Last year's floods swept away U.S. damage records

U.S. economy slowed in 2016, and other MoneyWatch headlines

Noah should have built his ark in 2016. Flooding in the lower part of the U.S. was so bad last year it caused $17 billion worth of damage, according to CoreLogic’s annual Natural Hazard Risk Summary and Analysis.

The report said the total flood loss over the past year was six times greater than in 2015, thanks at least partly to an August deluge in Louisiana, with estimates of more than $10 billion in damage to homes and businesses. Adding to the losses was up to $1 billion in storm surge alone from Category 5 Hurricane Matthew in October, along with several other events of more than $1 billion each.

The spate of floods -- along with hurricanes, which were also higher than average with three major storms -- is likely to intensify the debate over global warming and the challenges posed by climate change.

Louisiana begins cleanup after floods destroy tens of thousands of homes

“A warm world is a wet world,” said author and environmentalist Bill McKibben, who had earlier spent three days in jail for leading a demonstration against the Keystone XL Pipeline. “That’s one of the new millennium’s central facts.”

But President Donald Trump, who recently reapproved the Midwestern oil pipeline project that former President Obama had halted, denies this trend.

The CoreLogic report will also place additional pressure on Congress to revise the National Flood Insurance Program (NFIP) when it comes up for renewal this year. The NFIP has received more than 10,000 claims from Hurricane Matthew alone.

CoreLogic, which provides financial analytics to businesses and the government, also reviewed other U.S. natural hazards and said with the exception of flooding and wind, they were average or below average.
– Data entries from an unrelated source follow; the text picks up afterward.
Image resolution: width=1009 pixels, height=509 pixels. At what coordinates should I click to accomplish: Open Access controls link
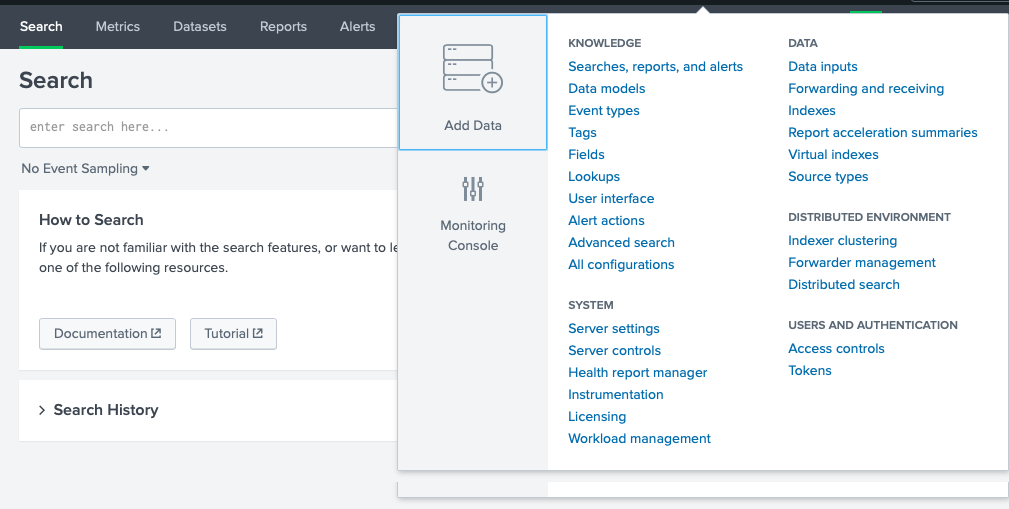click(x=836, y=349)
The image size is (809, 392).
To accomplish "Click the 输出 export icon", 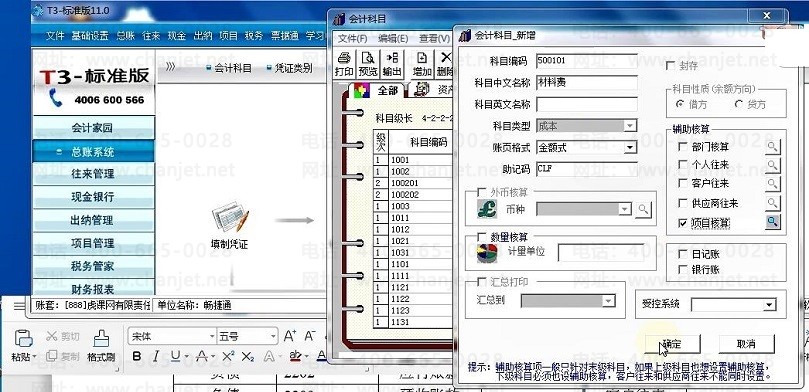I will [392, 64].
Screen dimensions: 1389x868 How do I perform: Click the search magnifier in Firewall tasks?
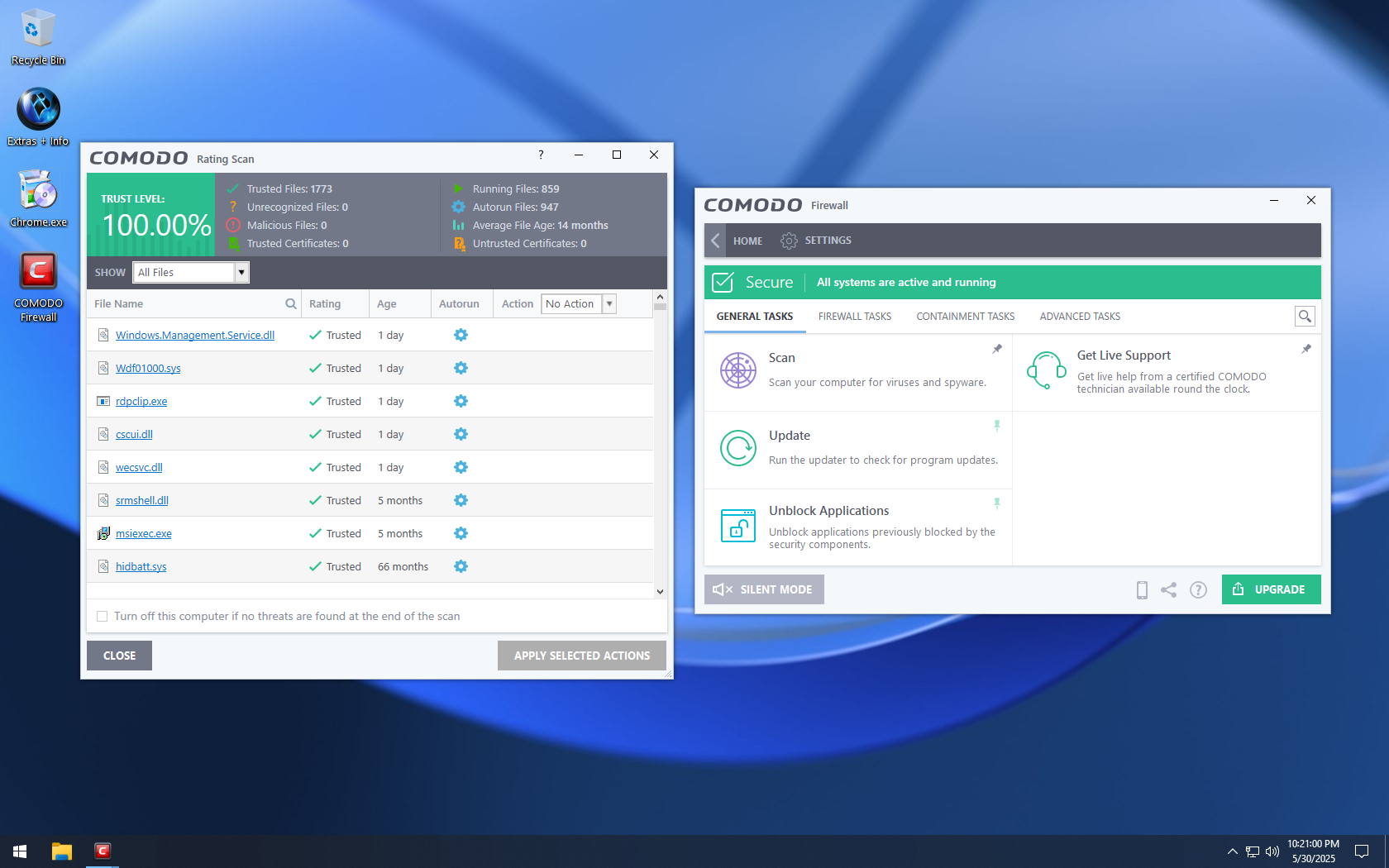click(x=1305, y=317)
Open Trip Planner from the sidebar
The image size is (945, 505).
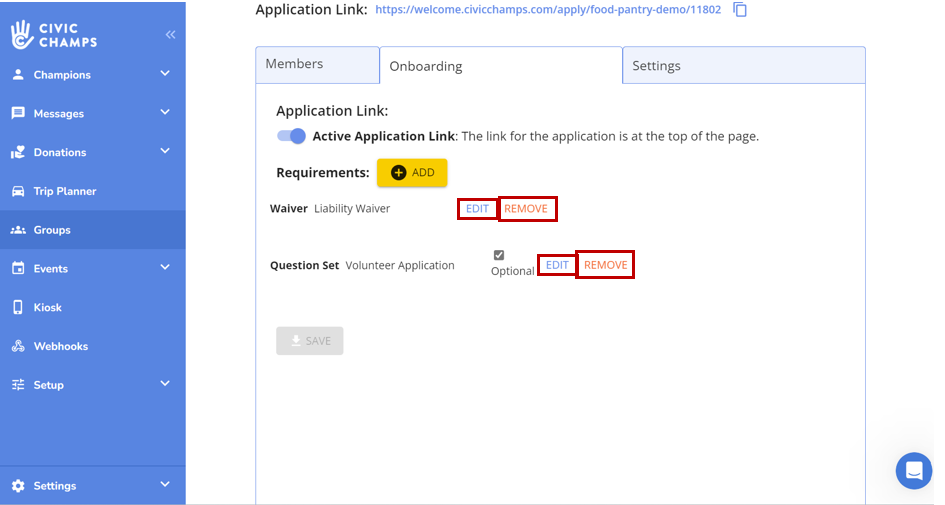pos(64,191)
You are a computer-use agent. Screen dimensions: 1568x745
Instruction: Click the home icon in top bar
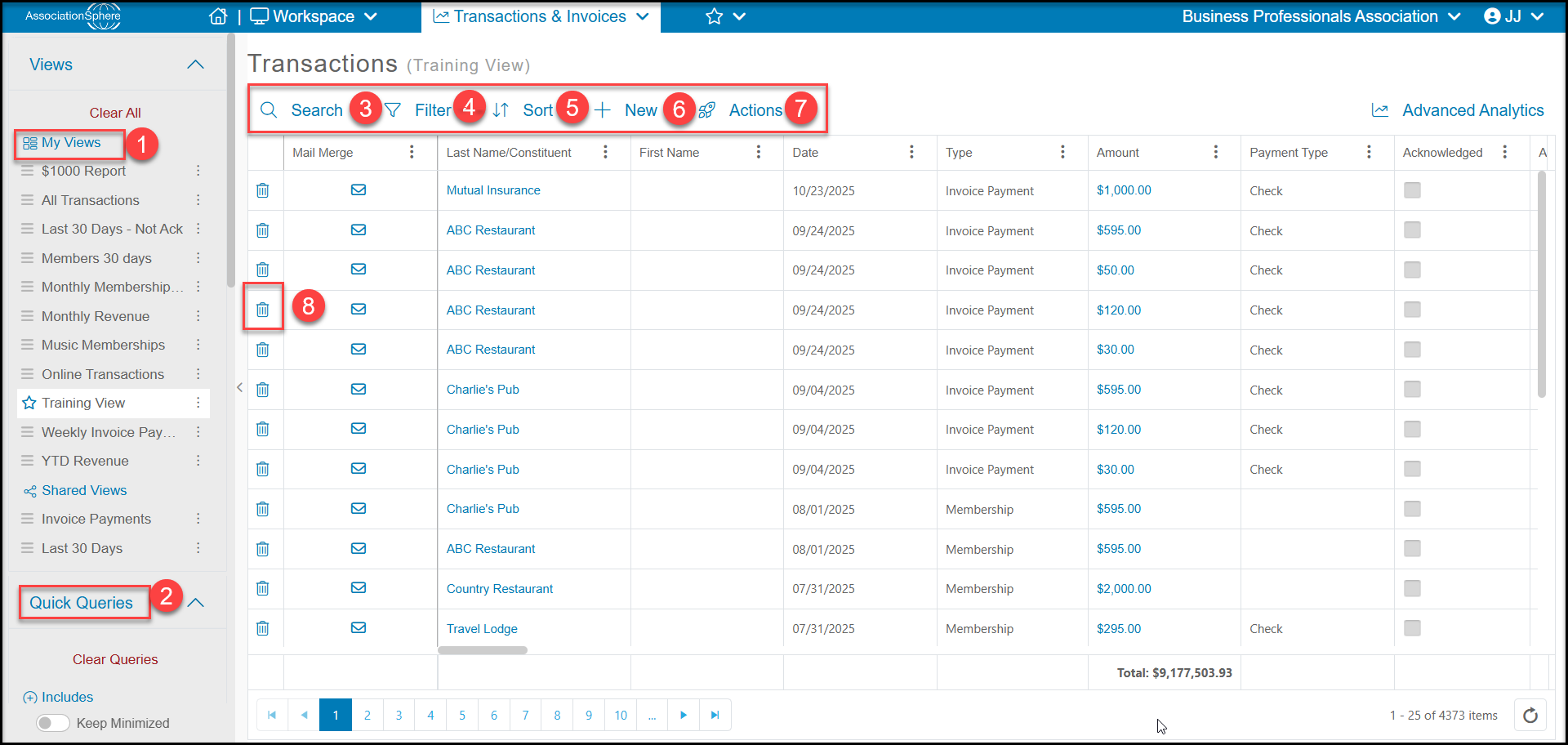[x=218, y=16]
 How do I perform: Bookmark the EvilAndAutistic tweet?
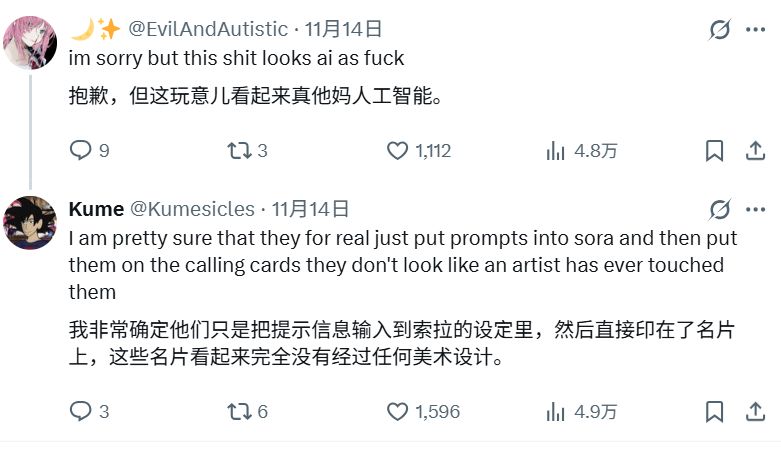(x=714, y=150)
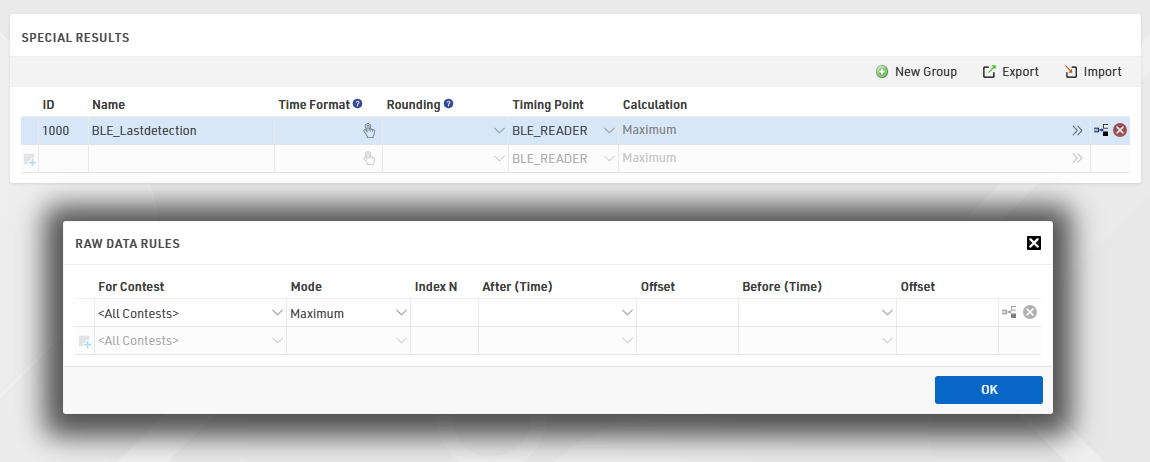
Task: Click the double-chevron on the Maximum calculation
Action: click(1077, 130)
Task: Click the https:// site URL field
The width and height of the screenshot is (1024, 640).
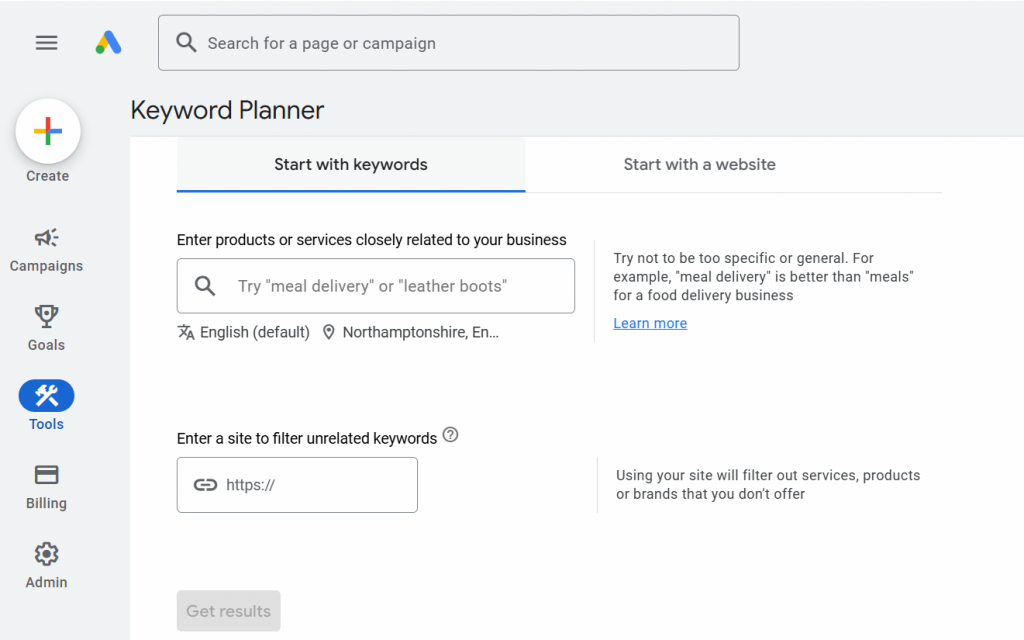Action: [x=315, y=485]
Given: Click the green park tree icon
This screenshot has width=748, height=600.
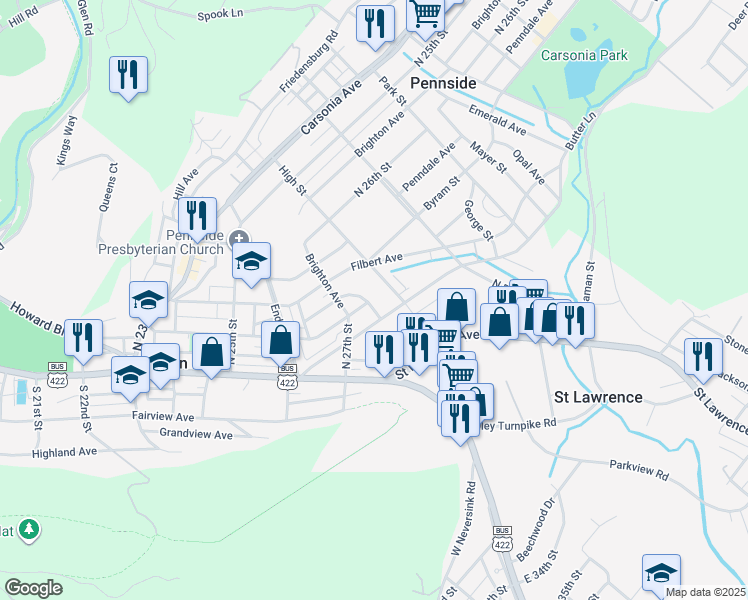Looking at the screenshot, I should (x=30, y=528).
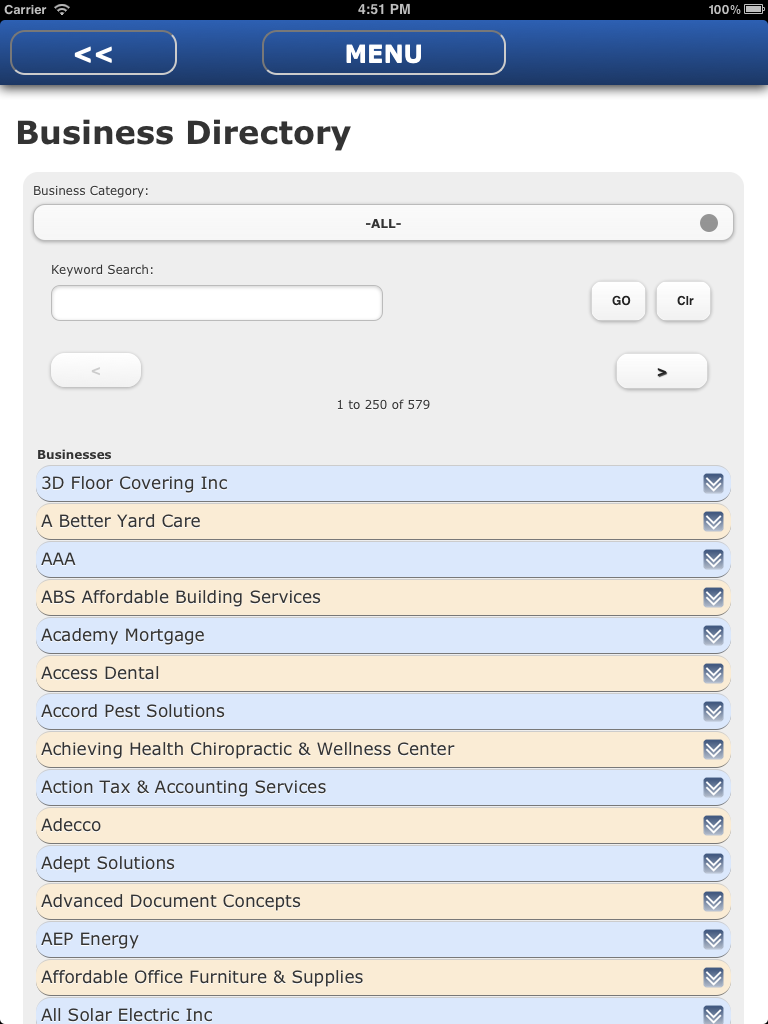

These included earthquakes, wildfires, hail and winter storms, all of which trigger insurance damage.

Here’s a summary of the worst U.S. flooding during the past year:

  • The Louisiana flood in August, with losses estimated at more than $10 billion.
  • October’s Hurricane Matthew, which caused an estimated $4 billion to $6 billion worth of damage in insured losses, $3.5 billion to $5 billion from wind and $500,000 to $1 million from storm surge. 
  • The Sabine River Basin flood in East Texas and Louisiana in March, with losses estimated at $1.3 billion.
  • The Houston flood in April, with losses estimated at $1.2 billion
  • Flash and river flooding in West Virginia in June, with losses estimated at $1 billion.

In other destructive events, almost one-third of the continental U.S. experienced wind events of 60 miles per hour or higher in 2016. Among the nation’s largest cities, Nashville, Tennessee, ranked first as the windiest, with 21 wind-related events that reached a maximum wind speed of 72 mph.

Death toll climbs after wildfires torch Tennessee

The most destructive wildfire of 2016 was the Gatlinburg fire in Tennessee, which burned an estimated 16,000 acres. Texas experienced the worst hailstorm, expected to exceed $5.5 billion in estimated losses once the 2016 figures are tallied. That would be the state’s highest since 2008.

With 102 confirmed tornadoes, February experienced the most cyclonic activity in 2016, the second most-active February in history after 2008’s 146 tornadoes.

The U.S. was rocked with 943 identified earthquakes of magnitude 3.0 or greater, with more than 60 percent occurring in Oklahoma, which has seen a rapid rise in the rate of earthquakes comparable to quake-prone California.

Critics claim the Sooner State’s quakes, which have been as severe as 5.6, are due to “fracking,” a process which injects water and chemicals at high pressure into wells to bring up oil and gas. Oklahoma is now shutting down some of those wells.

The most significant winter storm of the year, which occurred last January, hit more than 100 million people from the South through the Northeast. Several all-time snowfall records were broken as well, including a total of 30.5 inches at JFK Airport in New York City, breaking the previous record of 26 inches set during the blizzard of 2003.